Machicoane et al. (2013) used larger particles (1–3 cm in diameter) to study the heat transfer rates of melting ice balls. The authors placed ice balls in a turbulent von Kármán apparatus with parallel lighting and used afocal shadowgraphy to measure melting rates of the spheres. In comparing ice balls that were fixed in space with those that could freely move about, the authors found that the shape of the fixed ice sphere became ellipsoidal over its melting period due to the anisotropy of the flow, while the ice sphere that was freely moving melted isotropically in all of the tested flows (Machicoane et al. 2013). The authors predict this could be due to the particle’s ability to rotate on itself while it is melting (Machicoane et al. 2013).

In this study, we focus on freely moving particles which dissolve along their Lagrangian trajectories. To conduct experiments with particles suspended in a turbulent flow, the particles need to be neutrally buoyant. Neither gypsum, ice, nor sugar alone meet this requirement. Therefore we have developed a sugar-glass-sphere compound that can be used to measure dissolution in a similar manner as gypsum. In this paper, we explain the method for manufacturing such particles and use example particles to explore how shape affects the mass transfer rate from a particle’s surface in a turbulent flow.

Fig. 1
figure 1

Neutrally buoyant dissolving particles using our new manufacturing method. Rod-shaped particles are shown on the left and disc-shaped particles are shown on the right. The rod-shaped particles pictured are matched by volume to the disc-shaped particles

2 Methods

Two different shapes were tested in this experiment, shown in Fig. 1. The first shape, called ‘discs,’ had dimensions of 12.7 mm \(\times\) 12.7 mm \(\times\) 6.35 mm and the second shape, called ‘rods,’ had dimensions of 6.35 mm \(\times\) 6.35 mm \(\times\) 25.4 mm. These dimensions provided two different aspect ratios (aspect ratio = symmetry axis length : degenerate axis length) for examination while keeping volume constant. The disc-like particles had an aspect ratio of 1/2, and the rod-like particles had an aspect ratio of 4. Volume-matched particles were chosen because studies show that particle volume, and not surface area or aspect ratio, control the rotation of Taylor-scale-sized particles suspended in isotropic turbulence (Bordoloi and Variano 2017; Byron et al. 2015). Because rotation and mass transfer both depend on fluid shear near the particle surface, we take rotation as an initial prediction of mass transfer behavior.

◇ ◇ ◇ ◇

=== DIRECTIONS ===
1. In the passage on dissolving particles, what aspect ratio did the rod-shaped particles have?
2. Reproduce the passage on dissolving particles from "In this study, we" to "a turbulent flow.", swapping "gypsum" for "plaster".
The listing is separate material and has no connection to the passage on dissolving particles.

=== GIVEN INFORMATION ===
◇ ◇ ◇ ◇

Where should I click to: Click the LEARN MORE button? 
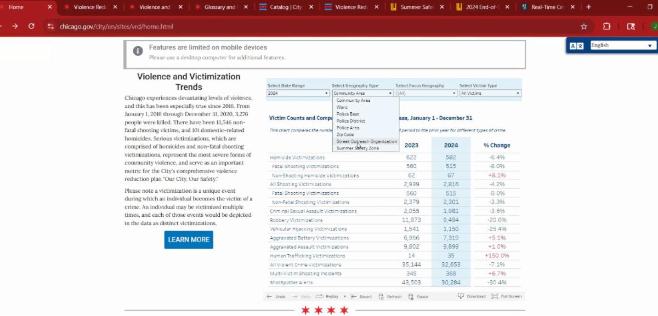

◇ ◇ ◇ ◇

=== ANSWERS PER TASK ===
1. 4

2.
In this study, we focus on freely moving particles which dissolve along their Lagrangian trajectories. To conduct experiments with particles suspended in a turbulent flow, the particles need to be neutrally buoyant. Neither plaster, ice, nor sugar alone meet this requirement. Therefore we have developed a sugar-glass-sphere compound that can be used to measure dissolution in a similar manner as plaster. In this paper, we explain the method for manufacturing such particles and use example particles to explore how shape affects the mass transfer rate from a particle’s surface in a turbulent flow.